トマス・ロバート・マルサスは18世紀末〜19世紀初頭のイギリスで活躍した経済学者・聖職者です。産業革命・都市化・貧困の拡大を背景に「人口論」を執筆しました。1798年に「人口論」初版を公刊し大きな論争を呼んだ彼の問題意識は、「人口増加は生活手段を上回るのか?」という問いでした。産業革命の進展、都市化による人口集中、囲い込みによる農民の追放という時代の激動の中で、貧困問題を根本から考察しようとしました。

03核心命題——人口は幾何級数、食料は算術級数

マルサス理論の中心は、人口と食料の増え方の差にあります。まず人口は1、2、4、8、16、32、64……のように倍々で増えやすい性質を持ちます。一方で食料は1、2、3、4、5、6、7……のように少しずつしか増えません。両者の差が広がると生活水準への圧力が強まります。
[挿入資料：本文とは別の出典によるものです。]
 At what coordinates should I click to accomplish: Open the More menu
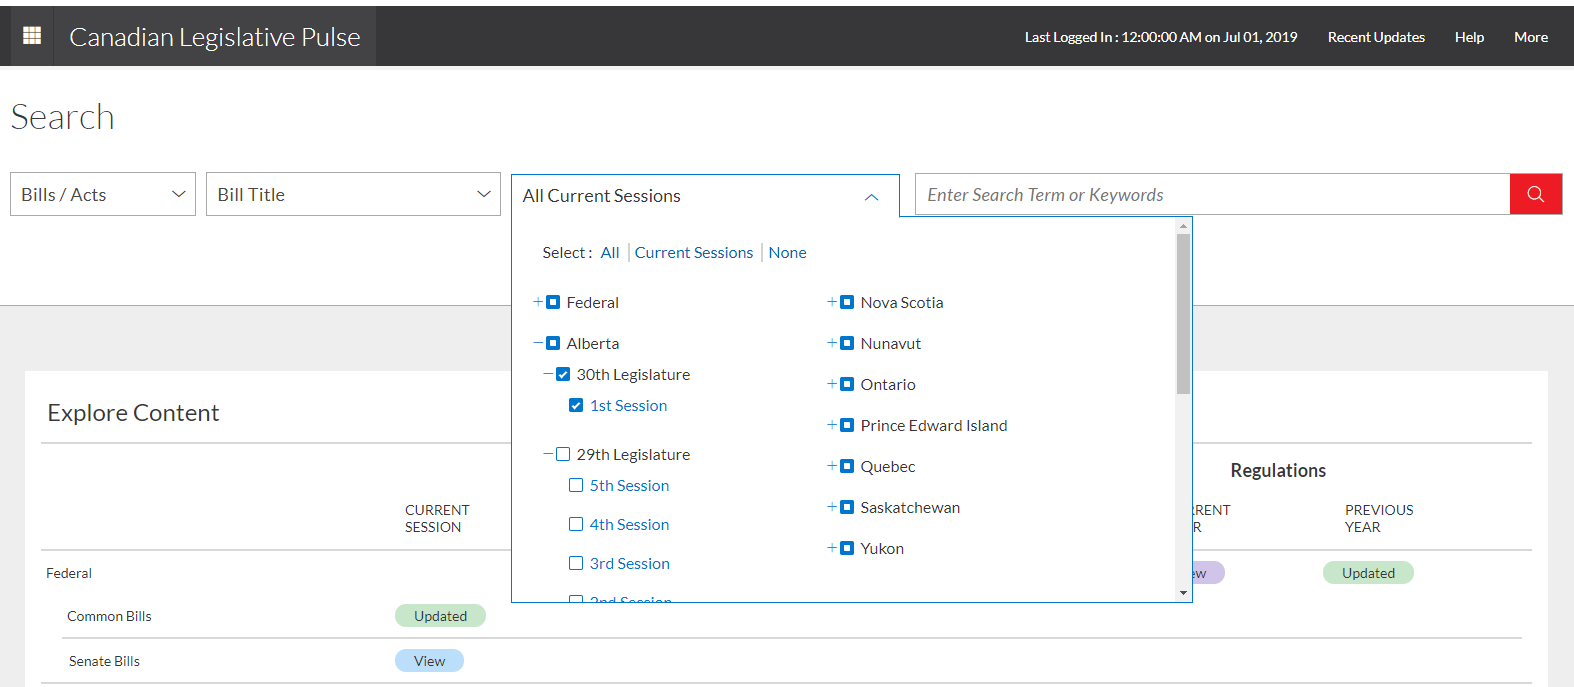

その結果、貧困・飢餓・社会不安が起こりやすくなります。人口が食料を上回る構造が生活水準の低下と社会の不安定化を招くという不均衡こそが問題です。

04人口を抑える2つの仕組み

マルサスは「抑制」を予防的抑制と積極的抑制に分けました。予防的抑制とは、晩婚化・結婚の先送り、禁欲・出生の自制、生活設計を通じて人口増加を抑える穏やかな方法です。一方、積極的抑制とは飢饉・病気・戦争による死亡率の上昇、より悲劇的で強制的な形の人口調整です。人口と資源のバランスが崩れると、社会は何らかの形で調整されるというのがマルサスの発想です。

05貧困問題をどう見たか——救貧法批判

マルサスは、貧困を単なる個人の問題ではなく、人口力と資源制約の結果として捉えました。救貧法は短期的には生活を支えますが、長期的には人口増加を促すと考えました。人口増加は労働供給を増やし賃金を押し下げるため、結局貧困が再生産されると論じました。救貧→人口増加→貧困再生→賃金低下という連鎖をマルサスは指摘しましたが、この見方は今日では強い批判を受けています。

06マルサス理論への批判と限界

『人口論』は重要ですが、そのままでは現実を説明しきれません。まず技術進歩として、農業技術・化学肥料・機械化により食料生産は大きく伸びました。また市場と貿易によって、一国の食料制約は流通や国際貿易で緩和されます。さらに人口転換として、所得上昇・教育・女性の地位向上で出生率は低下します。加えて分配の問題として、飢餓や貧困は「総量不足」だけでなく「配分の不平等」でも起こります。現代では「量の限界」だけでなく「技術・制度・分配」が重要です。

07資源・環境論へのつながり

マルサスの発想は、後の「成長の限界」論に強い影響を与えました。まず地球の資源には限界があるという視点を提供しました。また人口・消費・環境負荷の関係を考える出発点となりました。食料・水・土地・エネルギーの制約を意識させ、現代の気候変動・生物多様性問題にも通じる洞察を持ちます。有限な地球・キャパシティ・環境負荷・持続可能性といった現代の重要概念の原型がここにあります。

08現代のSDGsと人口論

マルサスの問いは、いまでは「持続可能な発展をどう実現するか」へと読み替えられています。貧困と飢餓の問題は人口と資源の関係を知る基礎となり、保健・教育・ジェンダー平等は出生率の安定に関係します。また「つくる責任・つかう責任」は資源制限側への対応であり、気候変動対策は生態系という生活手段を守るためのものです。人口・福祉・持続可能性は互いに深く絡み合っています。

09人口増加だけではない——人口減少時代との対話

現代では、地域によって「人口が多すぎる」問題と「人口が減りすぎる」問題が併存しています。先進国の多くでは少子高齢化が進み、問題は「食べ不足」より「労働力・社会保障負担比率」に移ることがあります。一方で一部地域では依然として急速な人口増加が続きます。重要なのは地域ごとの人口構造に応じた政策であり、人口増加の課題(食料・雇用・環境)と人口減少の課題(高齢化・労働力・地域縮小)はそれぞれ異なる対応が必要です。

10まとめ

今回はマルサス『人口論』——成長の限界の原点についてお伝えしました。人口と資源の緊張関係を最初に体系化した古典であり、環境・成長の限界を考える原点を与えました。貧困・抑制・制度への分析は今日も不十分ではなく重要な問いを残しています。現代ではSDGsや人口減少問題と絡み合って再解釈できます。人間の幸福を守りながら人口・資源・環境のバランスをどう設計するか、マルサスの問いは現代にも生き続けています。